EXERCISE GOAL => Copy the passage of the pandas DataFrame thread below from "This is how" up to and including "same Tier in B.".

SOURCE =>
Reputation: 5759
I'm guessing there is a more efficient way to make the comparisons that I am making.
Currently, I have two pandas DataFrames.
DataFrame A
looks like this:
Location Tier Other
0 100 1 'Blah'
1 200 1 'Blah'
2 10 1 'Blah'
3 30 1 'Blah'
4 500 1 'Blah'
DataFrame B
looks like this:
Start Stop Tier Other
0 400 600 1 'Blah'
1 5 20 2 'Blah'
I would like to find all rows whose Location > Start
and Location < End
and Tier
matches. So, in the above example, row 4 from DataFrame A
has a Location
that is greater than 400
but less than 600
and the Tier
is ` in both DataFrames, so it should get returned somehow, like appending to a final DataFrame.
This is how I am making the comparisons now:
for i in A():
matching = matching.append(B[(B.Tier == i.Tier) & (B.Start < i.Location) & (B.Stop > i.Location)], ignore_index=True)
return matching
Is there a faster way of accomplishing this, as my code runs quite slowly?
Upvotes: 0
Views: 62
Reputation: 872
You can define Start
and Stop
when there are multiple rows with the same Tier in B.
def matching(row):
# use the first one
cur_row = B[B.Tier == row.Tier].iloc[0]
Start = cur_row.Start
Stop = cur_row.Stop
return row.Location > Start and row.Location < End
A[A.apply(matching, axis=1)]
Other example:
def matching(row):
# other example
cur_rows = B[B.Tier == row.Tier]
Start = cur_rows.Start.min()
Stop = cur_rows.Stop.max()
return row.Location > Start and row.Location < End
A[A.apply(matching, axis=1)]
Upvotes: 1
Reputation: 323366
Using numpy
broadcast
s1=df2.Start.values<df.Location.values[:,None]
s2=df2.Stop.values>df.Location.values[:,None]
s1&s2
Out[110]:
array([[False, False],
[False, False],
[False, True],
[False, False],
[ True, False]])
df[(s1&s2).any(1)]
Out[111]:
Location Tier Other
2 10 1 'Blah'
4 500 1 'Blah'
Upvotes: 1
Reputation: 134
The first thing that comes to my mind is sorting your data sets (for example, sort by Location and then by Tier for set A). Then you can use a binary search algorithm to vastly improve your search time.
Upvotes: 1

Data records:
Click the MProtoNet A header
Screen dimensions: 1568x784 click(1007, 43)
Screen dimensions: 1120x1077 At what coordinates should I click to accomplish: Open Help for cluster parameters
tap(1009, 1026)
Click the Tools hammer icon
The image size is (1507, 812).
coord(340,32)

FULL SOLUTION =>
This is how I am making the comparisons now:
for i in A():
matching = matching.append(B[(B.Tier == i.Tier) & (B.Start < i.Location) & (B.Stop > i.Location)], ignore_index=True)
return matching
Is there a faster way of accomplishing this, as my code runs quite slowly?
Upvotes: 0
Views: 62
Reputation: 872
You can define Start
and Stop
when there are multiple rows with the same Tier in B.